Records for this task ▸
__________
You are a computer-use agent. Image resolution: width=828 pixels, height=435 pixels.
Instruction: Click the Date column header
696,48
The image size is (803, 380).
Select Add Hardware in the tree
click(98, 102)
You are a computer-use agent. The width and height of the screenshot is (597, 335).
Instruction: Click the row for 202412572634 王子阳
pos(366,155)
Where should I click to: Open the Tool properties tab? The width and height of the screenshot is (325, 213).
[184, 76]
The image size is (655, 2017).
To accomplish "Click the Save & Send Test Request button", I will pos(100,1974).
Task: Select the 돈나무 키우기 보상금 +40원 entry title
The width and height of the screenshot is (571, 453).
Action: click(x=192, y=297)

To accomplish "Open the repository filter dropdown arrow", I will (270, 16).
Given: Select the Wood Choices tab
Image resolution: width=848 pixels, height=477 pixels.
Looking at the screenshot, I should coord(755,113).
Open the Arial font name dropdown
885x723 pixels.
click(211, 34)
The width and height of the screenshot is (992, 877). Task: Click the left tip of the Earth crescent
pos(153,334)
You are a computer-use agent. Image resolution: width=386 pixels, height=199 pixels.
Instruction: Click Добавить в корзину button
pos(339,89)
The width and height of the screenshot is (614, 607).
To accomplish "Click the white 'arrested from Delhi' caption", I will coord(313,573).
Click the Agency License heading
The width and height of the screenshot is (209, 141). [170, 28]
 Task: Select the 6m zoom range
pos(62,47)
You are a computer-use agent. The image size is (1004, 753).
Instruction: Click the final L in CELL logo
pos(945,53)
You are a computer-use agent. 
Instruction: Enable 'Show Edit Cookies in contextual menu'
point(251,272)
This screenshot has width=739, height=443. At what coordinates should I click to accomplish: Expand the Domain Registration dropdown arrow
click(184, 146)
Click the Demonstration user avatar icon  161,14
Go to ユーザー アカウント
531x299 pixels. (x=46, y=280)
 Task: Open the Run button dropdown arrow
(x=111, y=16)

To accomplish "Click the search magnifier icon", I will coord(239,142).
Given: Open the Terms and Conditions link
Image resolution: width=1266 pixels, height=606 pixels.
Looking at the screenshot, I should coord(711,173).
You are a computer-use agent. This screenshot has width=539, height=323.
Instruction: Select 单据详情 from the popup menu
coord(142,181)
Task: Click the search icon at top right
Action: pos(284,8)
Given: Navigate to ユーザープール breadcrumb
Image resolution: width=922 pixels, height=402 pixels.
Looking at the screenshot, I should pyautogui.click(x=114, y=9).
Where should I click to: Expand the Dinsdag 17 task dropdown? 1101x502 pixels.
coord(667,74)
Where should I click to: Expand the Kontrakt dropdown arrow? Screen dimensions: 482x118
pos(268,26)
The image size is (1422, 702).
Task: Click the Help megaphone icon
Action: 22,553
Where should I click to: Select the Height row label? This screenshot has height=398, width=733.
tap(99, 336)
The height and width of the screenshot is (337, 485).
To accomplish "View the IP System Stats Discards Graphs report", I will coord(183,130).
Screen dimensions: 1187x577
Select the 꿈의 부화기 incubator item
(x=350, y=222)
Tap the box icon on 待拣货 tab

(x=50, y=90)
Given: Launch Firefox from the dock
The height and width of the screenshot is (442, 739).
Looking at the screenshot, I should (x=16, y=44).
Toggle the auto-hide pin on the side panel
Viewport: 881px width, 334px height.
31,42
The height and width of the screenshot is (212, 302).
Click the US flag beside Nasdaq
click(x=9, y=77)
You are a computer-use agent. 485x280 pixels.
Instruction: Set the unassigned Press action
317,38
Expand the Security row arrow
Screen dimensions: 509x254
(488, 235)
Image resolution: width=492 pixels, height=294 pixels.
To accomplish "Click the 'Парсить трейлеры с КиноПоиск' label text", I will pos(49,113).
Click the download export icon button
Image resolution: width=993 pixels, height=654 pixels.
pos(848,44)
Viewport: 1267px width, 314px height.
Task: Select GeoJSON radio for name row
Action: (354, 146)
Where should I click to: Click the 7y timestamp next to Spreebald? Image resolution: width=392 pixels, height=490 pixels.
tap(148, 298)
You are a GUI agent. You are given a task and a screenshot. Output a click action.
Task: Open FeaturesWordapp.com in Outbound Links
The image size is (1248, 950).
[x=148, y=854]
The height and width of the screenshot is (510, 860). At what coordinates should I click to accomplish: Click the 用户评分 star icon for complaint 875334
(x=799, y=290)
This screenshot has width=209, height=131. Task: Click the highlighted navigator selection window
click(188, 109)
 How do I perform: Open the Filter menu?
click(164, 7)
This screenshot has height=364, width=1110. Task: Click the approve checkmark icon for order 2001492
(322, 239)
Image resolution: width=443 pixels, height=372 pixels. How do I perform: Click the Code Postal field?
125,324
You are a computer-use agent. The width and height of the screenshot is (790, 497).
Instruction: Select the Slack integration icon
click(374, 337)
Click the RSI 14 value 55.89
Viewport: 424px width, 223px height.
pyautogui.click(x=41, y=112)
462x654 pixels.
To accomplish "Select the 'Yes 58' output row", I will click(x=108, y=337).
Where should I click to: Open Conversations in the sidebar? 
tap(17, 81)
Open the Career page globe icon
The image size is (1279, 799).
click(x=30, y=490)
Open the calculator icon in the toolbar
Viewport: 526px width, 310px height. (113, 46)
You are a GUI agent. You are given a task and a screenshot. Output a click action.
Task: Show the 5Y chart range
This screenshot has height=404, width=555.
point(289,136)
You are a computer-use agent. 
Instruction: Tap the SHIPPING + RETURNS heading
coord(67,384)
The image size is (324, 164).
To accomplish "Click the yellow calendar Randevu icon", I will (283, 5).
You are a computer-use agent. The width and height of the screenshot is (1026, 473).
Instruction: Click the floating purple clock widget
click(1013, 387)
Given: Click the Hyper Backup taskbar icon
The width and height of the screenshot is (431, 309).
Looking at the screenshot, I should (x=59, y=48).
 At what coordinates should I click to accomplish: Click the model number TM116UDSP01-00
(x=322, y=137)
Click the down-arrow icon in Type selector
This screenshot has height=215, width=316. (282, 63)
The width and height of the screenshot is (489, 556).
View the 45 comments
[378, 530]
__________
To do ▸
Copy out all lines above holding "computer".

Exercise output ▸
You are a computer-use agent. Image resolution: width=828 pixels, height=435 pixels.
You are a computer-use agent. The width and height of the screenshot is (597, 335).
You are a computer-use agent. Image resolution: width=386 pixels, height=199 pixels.
You are a computer-use agent. The image size is (1004, 753).
You are a computer-use agent. 
You are a computer-use agent. This screenshot has width=539, height=323.
You are a computer-use agent. 485x280 pixels.
You are a computer-use agent. The width and height of the screenshot is (790, 497).
You are a computer-use agent. 
You are a computer-use agent. The width and height of the screenshot is (1026, 473).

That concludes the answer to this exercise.